Untuk rencana produksi massal, lembaga sosial kemasyarakatan Sonaf Marthin tengah menggembleng kaum ibu warga Tanini untuk mengikuti pelatihan cara membuat tenun ikat.

Johny Manoe, Ketua Sonaf Marthin mengaku bangga tenun produksi warga binaannya mendapat apresiasi. “Tanggal 17 Januari lalu, kami mendapat kehormatan dikunjungi Wakil Ketua DPRD Kabupaten Kupang, Deasy Ballo Foeh. Ini menjadi indikator tenun ikat Tanini mulai dilirik,” ujar Johny.

Dalam kunjungannya, Deasy menyemangati para ibu agar terus berkarya untuk menopang ekonomi. “Bu Deasy berpendapat bahwa apa yang kami lakukan sudah sesuai dengan program pemerintah tentang ekonomi kreatif,” imbuh Johny.

Dalam waktu dekat, Johny akan memberi kesempatan untuk lima orang warga mengikuti diklat selama dua minggu. Mereka akan diberi bantuan alat tenun bukan mesin (ATBM) dan bahan baku. “Masing-masing memperoleh satu paket yang jika dirupiahkan bernilai sekitar Rp 6-7 juta,” terang Johny.

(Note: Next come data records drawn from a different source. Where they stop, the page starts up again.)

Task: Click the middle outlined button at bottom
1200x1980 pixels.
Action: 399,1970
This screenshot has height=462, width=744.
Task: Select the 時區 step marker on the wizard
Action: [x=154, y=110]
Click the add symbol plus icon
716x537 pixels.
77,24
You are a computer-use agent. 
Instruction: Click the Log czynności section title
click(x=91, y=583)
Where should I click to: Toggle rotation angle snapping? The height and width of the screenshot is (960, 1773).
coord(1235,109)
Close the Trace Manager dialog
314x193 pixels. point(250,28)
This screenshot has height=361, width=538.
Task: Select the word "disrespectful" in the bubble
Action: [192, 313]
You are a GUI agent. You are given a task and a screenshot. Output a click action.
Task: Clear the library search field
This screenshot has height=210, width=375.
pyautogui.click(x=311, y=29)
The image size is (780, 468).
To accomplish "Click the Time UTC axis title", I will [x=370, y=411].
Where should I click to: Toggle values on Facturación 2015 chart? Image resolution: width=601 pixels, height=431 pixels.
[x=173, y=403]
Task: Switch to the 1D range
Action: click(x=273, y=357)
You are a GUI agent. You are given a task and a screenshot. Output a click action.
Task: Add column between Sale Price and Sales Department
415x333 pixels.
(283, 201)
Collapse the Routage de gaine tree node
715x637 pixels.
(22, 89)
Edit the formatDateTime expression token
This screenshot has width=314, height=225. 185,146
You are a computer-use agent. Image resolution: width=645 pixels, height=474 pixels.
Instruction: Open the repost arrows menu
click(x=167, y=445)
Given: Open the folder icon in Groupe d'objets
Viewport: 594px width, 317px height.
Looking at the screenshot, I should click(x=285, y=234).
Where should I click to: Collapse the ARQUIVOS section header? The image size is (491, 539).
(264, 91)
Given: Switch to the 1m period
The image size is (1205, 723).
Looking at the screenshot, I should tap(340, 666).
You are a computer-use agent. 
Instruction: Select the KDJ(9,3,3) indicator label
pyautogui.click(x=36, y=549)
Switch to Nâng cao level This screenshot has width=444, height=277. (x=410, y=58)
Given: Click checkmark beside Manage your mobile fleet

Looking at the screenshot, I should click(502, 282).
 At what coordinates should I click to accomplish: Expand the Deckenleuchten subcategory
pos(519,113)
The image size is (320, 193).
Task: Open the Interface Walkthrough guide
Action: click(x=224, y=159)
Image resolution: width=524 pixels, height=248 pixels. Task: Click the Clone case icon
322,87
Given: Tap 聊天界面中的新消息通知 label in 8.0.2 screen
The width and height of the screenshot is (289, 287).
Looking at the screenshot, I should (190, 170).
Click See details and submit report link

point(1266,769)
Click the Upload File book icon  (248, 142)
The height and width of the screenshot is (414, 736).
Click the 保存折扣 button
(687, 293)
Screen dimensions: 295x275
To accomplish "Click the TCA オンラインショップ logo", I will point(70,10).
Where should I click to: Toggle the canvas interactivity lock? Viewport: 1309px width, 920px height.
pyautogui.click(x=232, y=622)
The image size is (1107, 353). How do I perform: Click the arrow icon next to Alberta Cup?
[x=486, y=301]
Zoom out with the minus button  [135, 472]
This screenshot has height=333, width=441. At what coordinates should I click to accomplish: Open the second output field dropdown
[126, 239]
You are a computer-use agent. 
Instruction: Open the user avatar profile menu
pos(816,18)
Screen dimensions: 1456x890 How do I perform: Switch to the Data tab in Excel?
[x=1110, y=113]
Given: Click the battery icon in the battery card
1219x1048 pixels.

Diakuinya, saat ini pemasaran belum dilakukan secara serius karena memang produksinya masih terbatas dan kualitasnya masih terbilang rendah. Dengan mengikuti pelatihan secara intensif, Johny berharap kaum ibu Tanini lebih handal dalam membuat tenun ikat. “Paling tidak, apa yang kami lakukan mampu mengangkat taraf perekonomian warga Desa Tanini,” ujar Johny.

Dalam waktu dekat kaum ibu di Desa Tanini, Kecamatan Takari, Kabupaten Kupang, Nusa Tenggara Timur (NTT) akan memproduksi tenun ikat secara massal. Untuk keperluan itu, Sonaf Marthin sebagai lembaga sosial pimpinan Johny Manoe, telah mempersiapkan SDM-nya.

Tenun ikat khas Kupang ini memiliki beragam corak dan motif yang sangat eksotis. Pengerjaannya dengan cara tradisional. Jenis tenunan yang diproduksi kaum ibu Desa Tanini ini, setidaknya terdiri dari lima jenis, disesuaikan dengan fungsi masing-masing.

Pengerjaan setiap jenis hasil tenunan menghabiskan waktu yang berbeda. Misalnya, untuk sebuah selimut, menghabiskan waktu selama seminggu. Sedangkan untuk sebuah selendang menghabiskan waktu tiga hari. “Nanti setelah kaum ibu mengikuti pelatihan, kami harapkan mereka semakin cekatan sehingga waktu pengerjaan bisa lebih singkat,” kata Johny.

Ini ragam tenun ikat yang diproduksi kaum ibu Desa Tanini:

Betik (selimut) biasanya dikenakan oleh kaum lelaki.

Futus (ikat pinggang), biasanya digunakan kaum lelaki untuk mengencangkan betik yang dikenakan.

Tais (sarung), biasanya dikenakan oleh kaum perempuan.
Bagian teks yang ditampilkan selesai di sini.